Sergio Goldenstein, ex-chefe do departamento de Mercado Aberto do BC e hoje estrategista-chefe da Warren Rena, avalia que, depois de uma sequência de movimentos mais agressivos, o BC terá de atuar com mais cautela e parcimônia na reta final do ciclo.
Na visão dele, o Copom deve sinalizar um ritmo de ajuste de menor magnitude para o encontro de maio, levando em consideração, entre outros fatores, os sinais de desaceleração da economia, o comportamento do câmbio e das expectativas de inflação –fator de desconforto aos membros do colegiado.
Ele ressalta que a cotação do dólar usada pelo comitê em suas projeções foi de R$ 6 e agora está na casa de R$ 5,80. “A gente deve ter agora alguma estabilização das expectativas e é possível que, daqui a alguns meses, elas passem a recuar, ainda que de forma moderada porque estão em um patamar muito elevado”, acrescenta.
Ele destaca que a Selic vai atingir um patamar ainda mais restritivo, considerando os efeitos defasados da política monetária sobre a economia. Neste cenário, considera difícil a taxa de juros ficar fora do intervalo entre 14,75% e 15,25% ao ano ao término do ciclo. Ir além disso, segundo o ex-BC, teria impacto maior do que o desejado sobre a atividade.
Em janeiro, o Copom disse em ata ver “sinais incipientes” de que “alguma moderação do crescimento” poderia estar começando. Para Goldenstein, ainda é cedo para o BC ter convicção sobre o grau de arrefecimento da atividade, mas o discurso da autoridade monetária já começa a sofrer alterações.
Em evento em Portugal, o diretor de Política Econômica do BC, Diogo Guillen, comentou que o resultado do PIB veio “um pouco mais fraco do que o esperado”, com o consumo das famílias “também um pouco menor do que o esperado”. “A questão agora é se tal cenário básico de desaceleração está acontecendo ou não”, disse.

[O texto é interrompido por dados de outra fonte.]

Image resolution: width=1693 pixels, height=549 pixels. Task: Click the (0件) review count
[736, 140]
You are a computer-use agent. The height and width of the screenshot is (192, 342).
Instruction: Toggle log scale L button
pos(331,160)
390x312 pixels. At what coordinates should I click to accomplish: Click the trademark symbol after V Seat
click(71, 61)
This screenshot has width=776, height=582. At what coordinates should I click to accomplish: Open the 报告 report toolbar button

O estrategista-chefe da Warren vê espaço para cortes de juros na reta final do ano, desde que haja, por exemplo, a convergência –ainda que parcial– das expectativas de inflação em direção à meta.
Mirella Hirakawa, coordenadora de pesquisa da Buysidebrazil, se coloca no grupo mais “hawkish” (duro) ao projetar que o ciclo de alta de juros termine com a Selic em 15,5% –acima dos 15% projetados pela mediana dos analistas na pesquisa Focus.
“O principal fator [para divergir do consenso de mercado] é o Banco Central ter sinalizado de forma significativa que vai fazer o que for necessário [para levar a inflação à meta] e que as expectativas desancoradas [distantes do objetivo] incomodam”, diz.
Ela pondera, com relação ao esfriamento da atividade econômica, que os efeitos de medidas como a reforma da renda, que prevê a isenção do Imposto de Renda para quem ganha até R$ 5.000, podem dificultar o trabalho do BC.
“As nossas medidas colocam algo próximo de R$ 40 bilhões de liquidez para essa faixa da família até os R$ 5 mil em 2026, o que geraria um impulso de atividade significativo”, afirma.
A economista prevê corte de juros apenas na primeira reunião de 2026, com risco de esse início de flexibilização ser postergado.